George C. Flint, 1926-1929
*Harwood Simmons ‘25CC ‘32MA, 1929-1946
Robert Ward, 1946-1948
Hunter N. Wiley, 1949-1959
Elias Dann ‘68PhD, 1959-1967
David Josephson ‘63CC, 1967-1970
Sheldon Henry, 1970-1971
Donald Barra, 1971-1973
Roger Nierenberg, 1973-1976
Joseph Greco, 1976-1978
*Rob Freeberg ‘78CC, 1979-1984
*Joe Klein ‘58CC, 1984-1986
* Band alum
1920-1926: In 1920, the University hired Edwin Franko Goldman (1878-1956), cornet soloist and New York’s most famous bandleader, the 20th century’s answer to John Philip Sousa, to be the Band’s first coach. Goldman turned the student group into a two-part aggregation: a marching unit that played to support Lion sports teams and a musically ambitious symphonic ensemble. During his tenure, he continued to lead his own famous Goldman Band and to compose works for band, including a march that became a long-running favorite of whistlers everywhere, one named for the stretch of Central Park he made famous: “On the Mall.”

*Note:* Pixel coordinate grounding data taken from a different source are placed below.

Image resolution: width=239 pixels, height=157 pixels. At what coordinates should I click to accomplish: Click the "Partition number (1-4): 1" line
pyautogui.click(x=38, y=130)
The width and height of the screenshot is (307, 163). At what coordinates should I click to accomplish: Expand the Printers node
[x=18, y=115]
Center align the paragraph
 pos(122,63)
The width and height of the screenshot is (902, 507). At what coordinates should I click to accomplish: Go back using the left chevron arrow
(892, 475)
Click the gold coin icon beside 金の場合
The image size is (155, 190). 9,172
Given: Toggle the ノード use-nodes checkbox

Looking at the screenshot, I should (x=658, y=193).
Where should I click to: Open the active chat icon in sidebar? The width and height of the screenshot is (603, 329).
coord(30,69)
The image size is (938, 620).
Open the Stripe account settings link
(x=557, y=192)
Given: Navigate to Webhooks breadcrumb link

1926-1929: George C. Flint (1870-1942) was chairing the music department at Boys’ High in Brooklyn and leading the amateur Brooklyn Symphonic Orchestra when he was tapped to coach the Columbia Band after Goldman’s departure. He must have been flattered, for he promptly wrote and published marches titled “King’s Crown” and “Columbia University Band.” Despite their alluring titles, neither has become part of America’s standard band repertoire.
1929-1946: After a quarter-century of being sort-of-serious about its band, the University in 1929 hired its first fulltime director, a Band alum just four years out of the College. He was Harwood Simmons ‘25CC ‘32MA (1902-1994). In short order, Simmons made the group one of the most publicized ensembles in New York, stars of stage, screen, radio, and football field. As time went on, Simmons also presided over the declining Band of the early 1940s, seriously weakened by a combination of World War II and administration neglect. After Columbia, he taught and led the band at Syracuse University for two decades more.

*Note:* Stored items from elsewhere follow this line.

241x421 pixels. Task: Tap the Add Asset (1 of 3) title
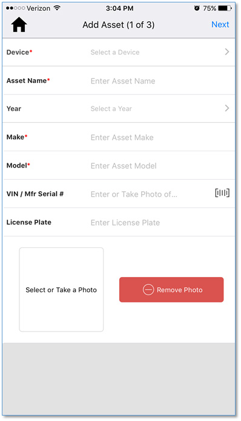pos(119,25)
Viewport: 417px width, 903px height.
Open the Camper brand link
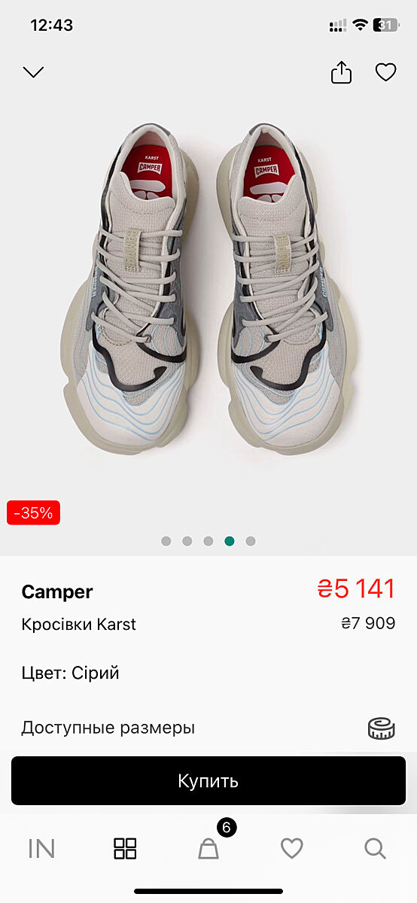tap(57, 592)
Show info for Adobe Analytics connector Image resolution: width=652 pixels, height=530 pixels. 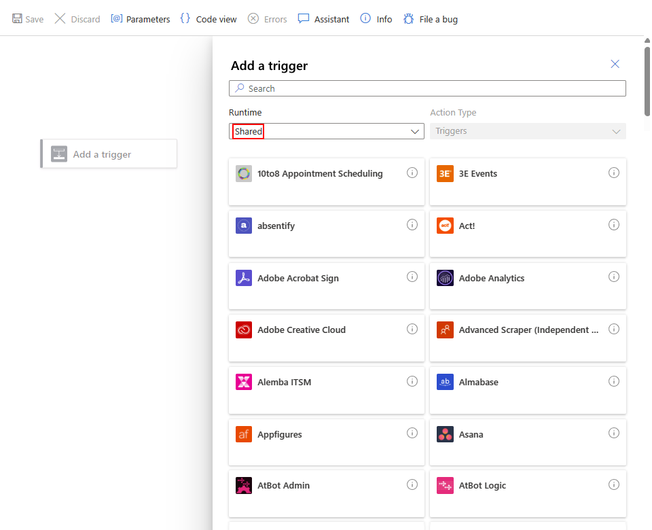click(614, 277)
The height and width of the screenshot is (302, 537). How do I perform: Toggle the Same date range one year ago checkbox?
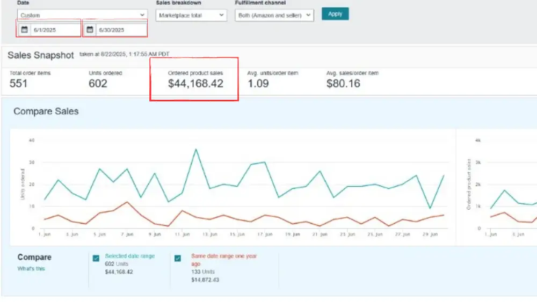[178, 259]
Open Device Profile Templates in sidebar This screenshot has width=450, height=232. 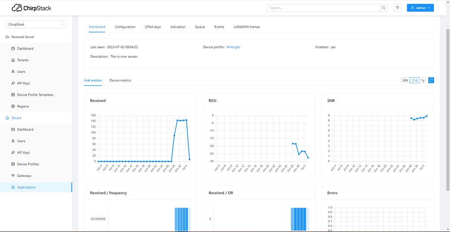35,95
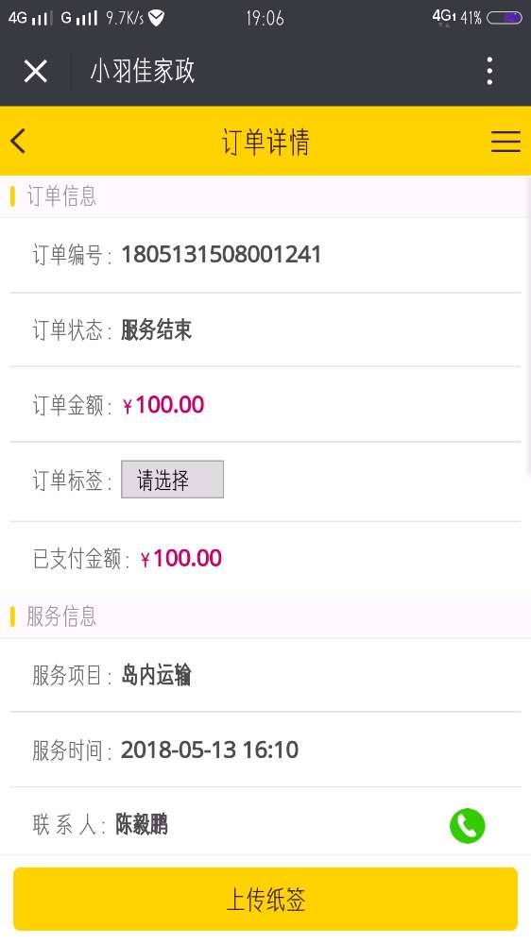Tap the 4G signal strength icon
The height and width of the screenshot is (944, 531).
(x=30, y=18)
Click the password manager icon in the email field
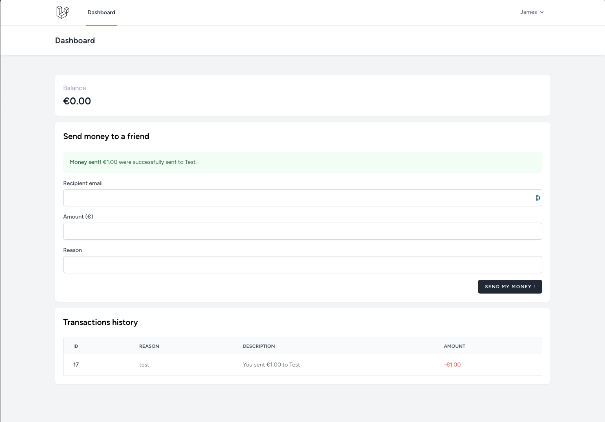The height and width of the screenshot is (422, 605). tap(537, 198)
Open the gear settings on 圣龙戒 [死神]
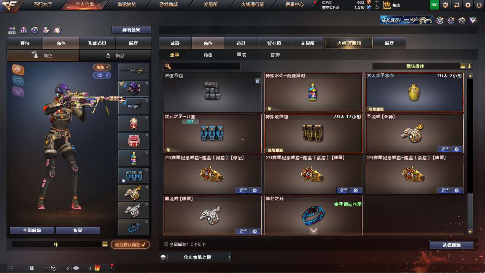Viewport: 485px width, 273px height. point(457,149)
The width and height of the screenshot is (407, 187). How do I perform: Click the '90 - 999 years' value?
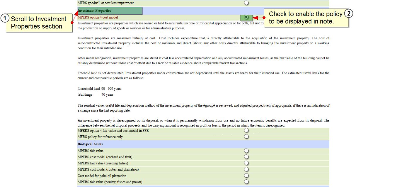click(111, 89)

1946-1948: If World War II took its toll on the Band, the war also produced perhaps its most unlikely director, Robert Ward (1917-2013). Returning from conducting the 7th Infantry Band in the Pacific, Ward was already a prolific composer when he took a part-time gig at Columbia. He lasted just two years on the job, then turned to a Juilliard teaching career and, more and more, to composing opera. (His 1961 The Crucible, based on the Arthur Miller play, won a Pulitzer Prize.) Not long before he passed away at age 95, Ward warmly reminisced about his two autumns with the Marching Band. At the 1947 Yale game, he recalled, heavy rains drenched the Band’s U.S. Coast Guard surplus uniforms. “We had about 25 very soaked men on the field,” he said. “For the pre-game, the Yale Band formed the letters ‘HAIL COLUMBIA.’ We could barely manage to spell out ‘YALE.’”

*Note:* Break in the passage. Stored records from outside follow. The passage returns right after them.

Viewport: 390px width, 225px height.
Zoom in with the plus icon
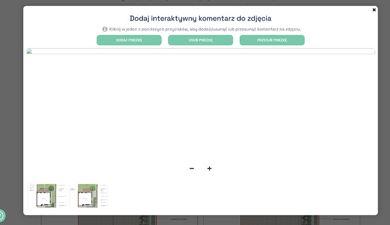(210, 168)
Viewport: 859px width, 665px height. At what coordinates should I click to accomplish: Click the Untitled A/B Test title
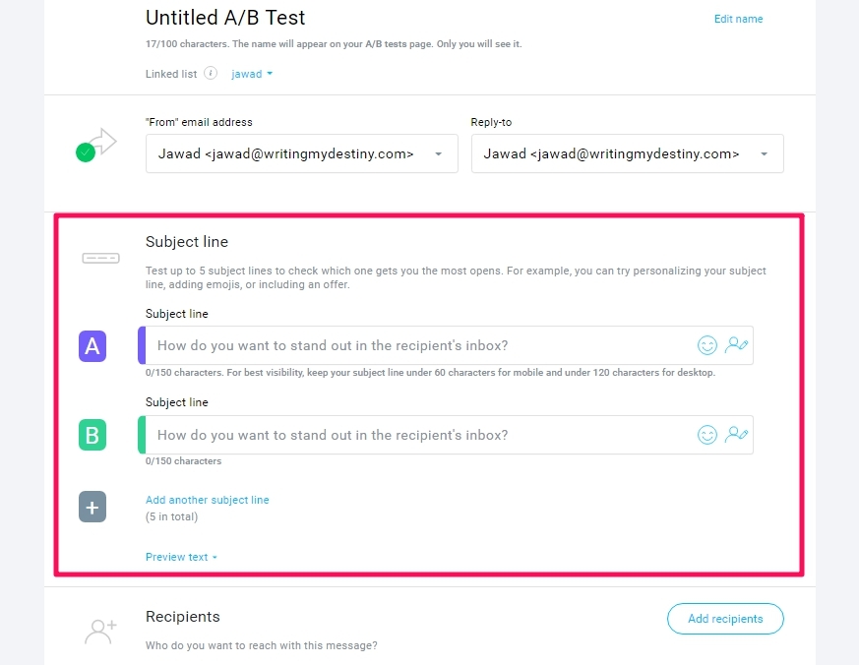(225, 18)
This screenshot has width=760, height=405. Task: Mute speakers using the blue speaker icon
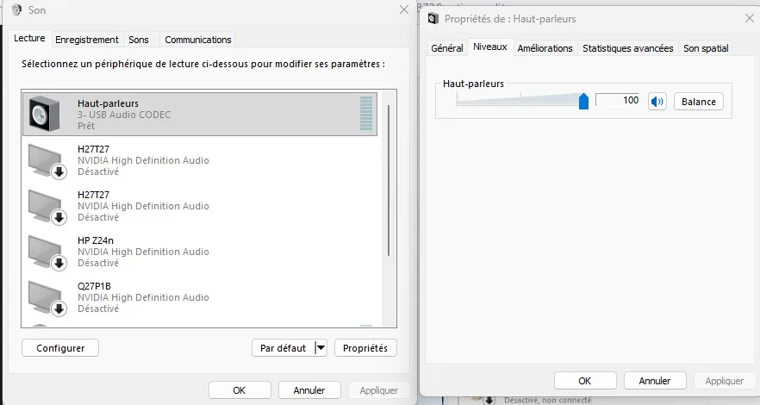(x=658, y=102)
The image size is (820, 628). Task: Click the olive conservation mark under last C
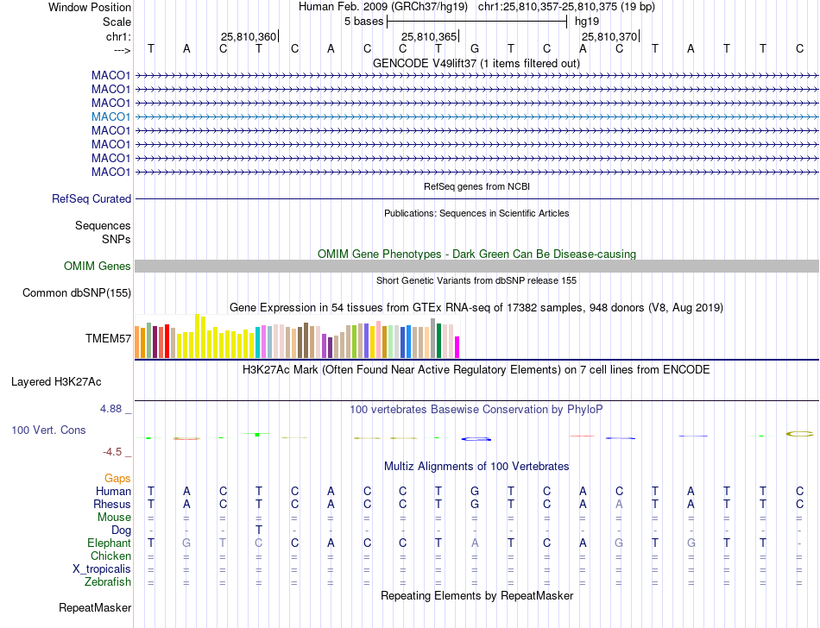[799, 434]
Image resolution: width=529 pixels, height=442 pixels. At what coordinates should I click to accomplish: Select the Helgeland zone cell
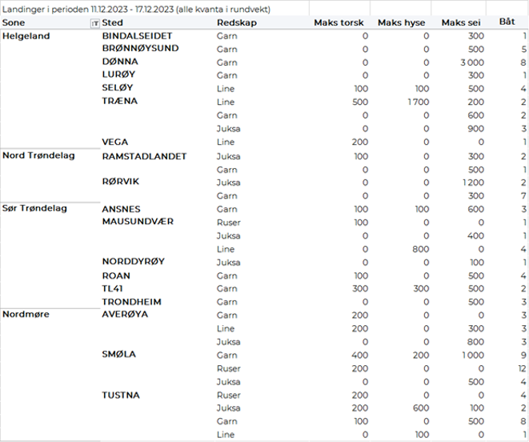pyautogui.click(x=25, y=36)
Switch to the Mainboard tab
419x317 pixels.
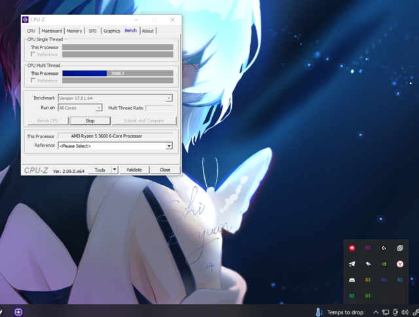point(52,31)
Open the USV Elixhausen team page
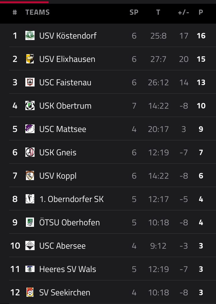Image resolution: width=216 pixels, height=304 pixels. tap(67, 59)
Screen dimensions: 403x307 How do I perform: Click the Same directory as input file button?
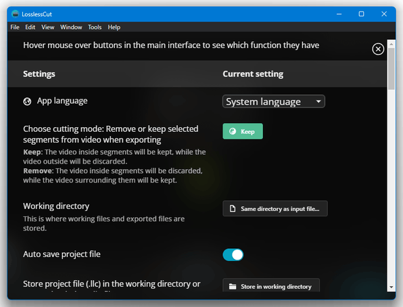click(275, 208)
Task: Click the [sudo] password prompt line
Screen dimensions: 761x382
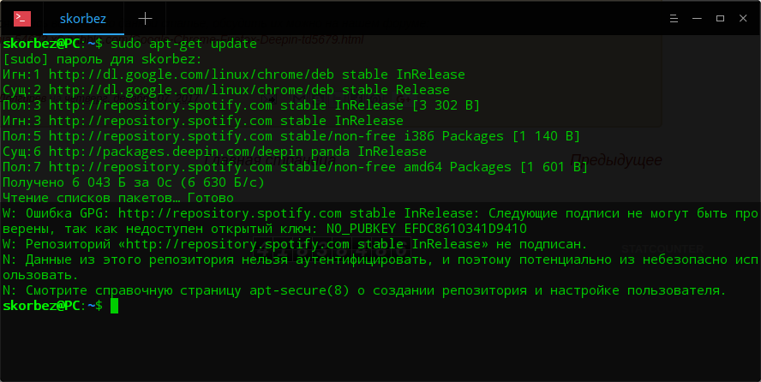Action: click(x=103, y=59)

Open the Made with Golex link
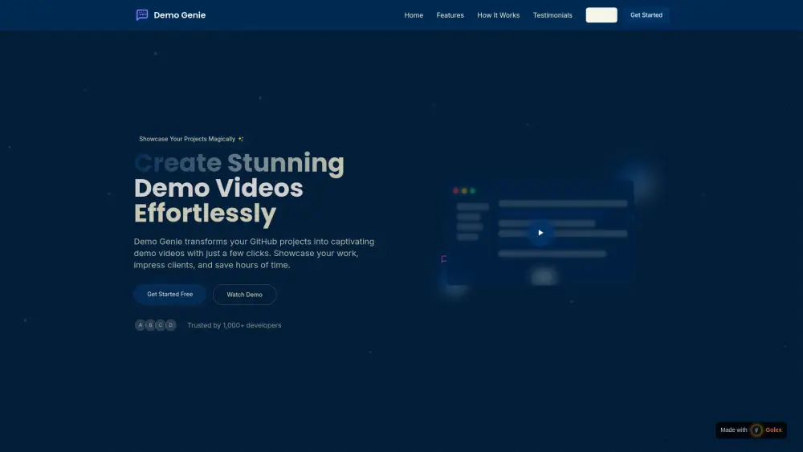tap(751, 430)
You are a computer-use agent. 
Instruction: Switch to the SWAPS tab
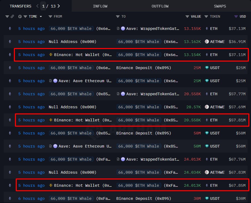click(220, 6)
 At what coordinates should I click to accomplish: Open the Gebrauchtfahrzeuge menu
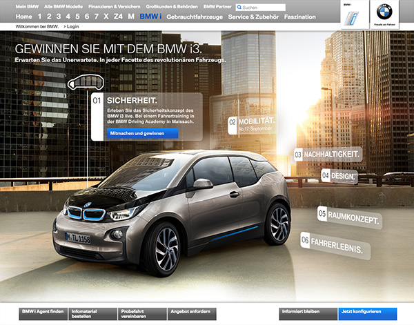click(195, 16)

1949-1959: Like Ward, Hunter N. Wiley (1919-2004) was a WWII veteran – in his case, Navy. He also was an internationally known euphonium soloist who appeared frequently with the New York Philharmonic, the New York City Ballet Orchestra, and others. Arriving at a Band low point, he helped rouse Columbia alumni and administrators into providing needed instruments, new uniforms, and, most important, a dedicated band room located comfortably – if inappropriately – in Low Library, beneath the rotunda. After a decade he left for the University of Tampa.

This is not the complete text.